What a Teen Wants
Teens online need payment options; a wide variety of providers want to deliver
By Andrea McKenna Findlay
New ways of experiencing life have always worked this way: what seemed exotic to one generation is a way of life to the next. And so it is with Internet shopping. Teens are online in record numbers and probably will spend up a storm—as teens are wont to do. So what’s the problem?
Here’s the problem: Teens usually don’t have a way to pay for what they want online without borrowing Mom and Dad’s credit card. Totally uncool.
But where there’s a need, there’s a solution. The explosion of teen Internet usage is creating a market niche for online payments. And start-ups as well as the big bank card associations have introduced or are planning products to tap into the market. Some of these payment options are online-only packaged to give teens financial control in the web world. Others, including some backed by card associations, are online/offline cards couched as financial education tools. Yet others are phone cards that teens can use to purchase goods.
New York-based Jupiter Media Metrix says kids are among the fastest growing online population and will spend $4.9 billion online by 2005, up tenfold from $500 million in 2000. Jupiter says 13.2 million teens 13 to 18 are online, and that will increase to 19.8 million by 2005.
Everyone targeting the teen market agrees on one fact: teens have no payment vehicle of their own and they are sure to be interested in do-it-yourself payment plans. Framingham, Mass.-based IDC reports that 12% of back-to-school online shoppers this year were under 18. “That means kids are doing the shopping for themselves,” says Keith Waryas, IDC’s research manager. And while parents may be giving their kids the go-ahead with their credit cards, Waryas says there is a huge opportunity to build an alternative payment system for teens online.
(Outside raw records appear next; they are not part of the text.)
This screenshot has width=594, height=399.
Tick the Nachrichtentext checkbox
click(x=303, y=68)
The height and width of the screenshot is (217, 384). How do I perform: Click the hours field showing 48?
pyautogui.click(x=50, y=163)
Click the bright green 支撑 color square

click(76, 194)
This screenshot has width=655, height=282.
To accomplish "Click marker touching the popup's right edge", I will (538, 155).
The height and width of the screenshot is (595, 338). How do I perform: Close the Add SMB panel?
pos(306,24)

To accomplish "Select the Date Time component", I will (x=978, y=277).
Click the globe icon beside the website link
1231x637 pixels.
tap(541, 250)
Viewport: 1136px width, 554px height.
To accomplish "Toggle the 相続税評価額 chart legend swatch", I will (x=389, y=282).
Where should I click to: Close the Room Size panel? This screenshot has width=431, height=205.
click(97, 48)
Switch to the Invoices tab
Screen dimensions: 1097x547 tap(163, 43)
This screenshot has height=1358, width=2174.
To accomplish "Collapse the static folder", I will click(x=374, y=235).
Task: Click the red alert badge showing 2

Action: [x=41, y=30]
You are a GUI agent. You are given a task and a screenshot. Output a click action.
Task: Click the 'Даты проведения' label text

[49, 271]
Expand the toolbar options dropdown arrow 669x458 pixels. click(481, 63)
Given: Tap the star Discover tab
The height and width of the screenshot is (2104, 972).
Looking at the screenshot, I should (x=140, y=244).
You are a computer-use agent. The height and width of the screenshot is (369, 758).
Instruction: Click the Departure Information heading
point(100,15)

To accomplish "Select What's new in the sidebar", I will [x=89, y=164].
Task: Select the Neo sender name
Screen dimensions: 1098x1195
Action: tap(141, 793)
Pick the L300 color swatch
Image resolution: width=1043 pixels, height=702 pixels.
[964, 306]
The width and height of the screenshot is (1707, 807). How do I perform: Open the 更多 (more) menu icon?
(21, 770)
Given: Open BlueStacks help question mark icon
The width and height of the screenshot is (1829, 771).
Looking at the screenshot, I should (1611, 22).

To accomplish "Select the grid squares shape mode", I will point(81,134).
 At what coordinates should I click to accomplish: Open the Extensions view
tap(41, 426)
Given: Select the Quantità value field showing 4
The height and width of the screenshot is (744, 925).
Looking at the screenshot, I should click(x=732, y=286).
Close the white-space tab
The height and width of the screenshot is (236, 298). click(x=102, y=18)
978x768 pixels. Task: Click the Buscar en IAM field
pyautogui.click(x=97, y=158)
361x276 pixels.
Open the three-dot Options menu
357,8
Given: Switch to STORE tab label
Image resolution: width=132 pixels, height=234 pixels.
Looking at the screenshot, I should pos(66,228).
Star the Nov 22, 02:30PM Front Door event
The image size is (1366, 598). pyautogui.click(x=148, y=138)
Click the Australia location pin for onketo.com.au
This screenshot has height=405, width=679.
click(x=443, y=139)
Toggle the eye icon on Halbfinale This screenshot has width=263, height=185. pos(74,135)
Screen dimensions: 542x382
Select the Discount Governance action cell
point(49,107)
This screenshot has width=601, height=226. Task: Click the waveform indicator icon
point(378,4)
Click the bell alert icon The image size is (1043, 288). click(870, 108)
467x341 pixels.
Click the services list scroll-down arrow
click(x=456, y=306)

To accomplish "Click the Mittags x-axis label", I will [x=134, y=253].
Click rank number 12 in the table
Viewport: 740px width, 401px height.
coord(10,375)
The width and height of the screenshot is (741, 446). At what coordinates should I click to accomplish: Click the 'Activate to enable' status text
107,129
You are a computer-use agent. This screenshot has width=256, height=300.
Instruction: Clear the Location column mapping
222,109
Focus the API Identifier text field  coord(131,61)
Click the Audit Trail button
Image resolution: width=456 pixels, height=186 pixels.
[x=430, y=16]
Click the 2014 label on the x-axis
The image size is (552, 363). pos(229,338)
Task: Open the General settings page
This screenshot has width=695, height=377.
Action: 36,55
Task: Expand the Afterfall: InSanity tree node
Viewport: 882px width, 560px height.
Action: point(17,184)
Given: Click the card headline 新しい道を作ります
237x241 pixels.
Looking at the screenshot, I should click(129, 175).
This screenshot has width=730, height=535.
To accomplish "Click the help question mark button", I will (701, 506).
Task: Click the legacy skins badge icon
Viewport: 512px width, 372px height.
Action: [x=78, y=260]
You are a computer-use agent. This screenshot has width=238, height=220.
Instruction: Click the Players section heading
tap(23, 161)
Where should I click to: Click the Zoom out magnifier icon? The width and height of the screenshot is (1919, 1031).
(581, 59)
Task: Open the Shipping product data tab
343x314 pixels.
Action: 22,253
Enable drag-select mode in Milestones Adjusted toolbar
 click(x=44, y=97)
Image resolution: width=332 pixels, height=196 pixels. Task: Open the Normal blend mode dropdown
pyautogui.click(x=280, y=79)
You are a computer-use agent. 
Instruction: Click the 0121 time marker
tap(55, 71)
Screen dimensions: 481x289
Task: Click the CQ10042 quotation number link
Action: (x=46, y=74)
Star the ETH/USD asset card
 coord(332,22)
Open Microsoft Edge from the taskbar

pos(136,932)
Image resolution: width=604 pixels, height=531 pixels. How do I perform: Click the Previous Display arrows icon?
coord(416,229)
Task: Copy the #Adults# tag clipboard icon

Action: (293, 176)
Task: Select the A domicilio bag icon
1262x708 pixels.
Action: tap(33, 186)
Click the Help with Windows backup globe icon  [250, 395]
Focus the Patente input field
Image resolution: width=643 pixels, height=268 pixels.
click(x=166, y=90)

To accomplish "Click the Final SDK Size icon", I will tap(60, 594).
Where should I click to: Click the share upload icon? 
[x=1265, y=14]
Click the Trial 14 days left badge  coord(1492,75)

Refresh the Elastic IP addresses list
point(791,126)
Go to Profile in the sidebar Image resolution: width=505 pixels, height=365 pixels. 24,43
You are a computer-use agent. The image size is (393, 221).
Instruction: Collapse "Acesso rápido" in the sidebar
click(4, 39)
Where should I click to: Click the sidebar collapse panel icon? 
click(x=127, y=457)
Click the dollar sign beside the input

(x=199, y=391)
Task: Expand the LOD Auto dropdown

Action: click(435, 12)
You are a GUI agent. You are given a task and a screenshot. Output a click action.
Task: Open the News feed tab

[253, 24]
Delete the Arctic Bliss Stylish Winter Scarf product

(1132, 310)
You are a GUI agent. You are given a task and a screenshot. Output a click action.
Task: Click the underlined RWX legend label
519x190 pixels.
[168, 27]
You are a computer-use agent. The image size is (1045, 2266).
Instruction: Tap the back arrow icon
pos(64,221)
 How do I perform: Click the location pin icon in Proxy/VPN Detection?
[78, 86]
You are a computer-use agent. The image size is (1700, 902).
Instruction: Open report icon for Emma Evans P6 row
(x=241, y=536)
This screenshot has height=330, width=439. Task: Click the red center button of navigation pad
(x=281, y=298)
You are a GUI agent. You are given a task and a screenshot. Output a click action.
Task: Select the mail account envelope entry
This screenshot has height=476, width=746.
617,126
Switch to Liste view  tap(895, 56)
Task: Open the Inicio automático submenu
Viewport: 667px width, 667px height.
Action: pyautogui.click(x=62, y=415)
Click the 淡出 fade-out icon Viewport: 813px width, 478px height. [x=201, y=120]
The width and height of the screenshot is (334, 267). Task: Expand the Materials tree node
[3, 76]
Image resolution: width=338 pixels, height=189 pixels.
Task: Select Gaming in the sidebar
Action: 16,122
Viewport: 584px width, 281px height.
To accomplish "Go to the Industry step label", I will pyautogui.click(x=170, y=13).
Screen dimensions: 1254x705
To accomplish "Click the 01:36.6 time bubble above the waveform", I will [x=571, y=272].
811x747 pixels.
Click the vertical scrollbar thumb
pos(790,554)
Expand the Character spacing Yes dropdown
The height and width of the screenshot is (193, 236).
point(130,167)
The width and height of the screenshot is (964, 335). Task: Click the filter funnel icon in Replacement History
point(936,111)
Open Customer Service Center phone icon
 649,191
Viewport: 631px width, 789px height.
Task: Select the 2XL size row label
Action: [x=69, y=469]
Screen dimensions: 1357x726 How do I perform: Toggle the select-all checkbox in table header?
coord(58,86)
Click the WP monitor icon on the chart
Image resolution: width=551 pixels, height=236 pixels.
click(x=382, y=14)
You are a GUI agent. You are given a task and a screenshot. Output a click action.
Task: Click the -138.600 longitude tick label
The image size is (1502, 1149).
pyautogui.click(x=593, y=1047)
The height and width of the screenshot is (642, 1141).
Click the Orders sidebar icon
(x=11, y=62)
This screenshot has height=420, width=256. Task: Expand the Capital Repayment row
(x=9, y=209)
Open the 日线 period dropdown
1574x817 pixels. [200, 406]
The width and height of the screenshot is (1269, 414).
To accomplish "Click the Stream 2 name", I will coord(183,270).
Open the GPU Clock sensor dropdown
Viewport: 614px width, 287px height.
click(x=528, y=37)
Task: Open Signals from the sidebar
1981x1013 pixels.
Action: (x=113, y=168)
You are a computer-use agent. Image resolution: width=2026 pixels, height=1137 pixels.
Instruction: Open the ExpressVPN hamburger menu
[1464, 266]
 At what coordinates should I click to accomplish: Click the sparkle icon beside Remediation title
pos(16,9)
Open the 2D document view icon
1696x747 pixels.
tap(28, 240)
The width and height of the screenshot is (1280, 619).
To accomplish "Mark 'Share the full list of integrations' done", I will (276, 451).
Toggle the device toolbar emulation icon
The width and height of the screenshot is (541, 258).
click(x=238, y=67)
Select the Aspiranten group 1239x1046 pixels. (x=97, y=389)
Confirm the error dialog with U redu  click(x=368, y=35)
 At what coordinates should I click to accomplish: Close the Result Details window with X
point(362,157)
One of the first products to cater to teens was Icanbuy.com of San Francisco, launched in March 1999. Teens sign up for an account on the web site, which also features an online mall with such hip teen merchants as Fossil and RallyCaps. The password-based system allows both teens and parents access to the spending limit and account activity. Teens can shop, put money in an online savings account with banking partner Security First National Bank, learn about finances and investing with its partner MainExchange.com and donate to a charity. CEO Paul Herman says this spend/save/donate formula is based on focus group research and on how child psychologists suggest parents teach their kids about money. While teens sign up for the program, parents fund it. Funds are held at Silicon Valley Bank in Santa Clara, Calif.
Shoppers can use the payment product at the Icanbuy.com mall and at teen apparel site Pacific Sunwear (Pacsun.com). Five additional merchants will accept Icanbuy.com as a payment option soon, Herman reports.
While it faces competition, Icanbuy.com has jumped to an early lead with 350,000 users. That base and the company’s experience give it a big advantage in signing merchants. Part of the appeal to merchants, says Herman, is that it’s little work to accept Icanbuy. “We drop in code so that the checkout process will allow an Icanbuy.com account holder to access their account with user name and password,” Herman says.
Icanbuy.com has marketed itself to become a well-known teen online payment name. For instance, last year the site was part of a Britney Spears promotion with Radio Disney.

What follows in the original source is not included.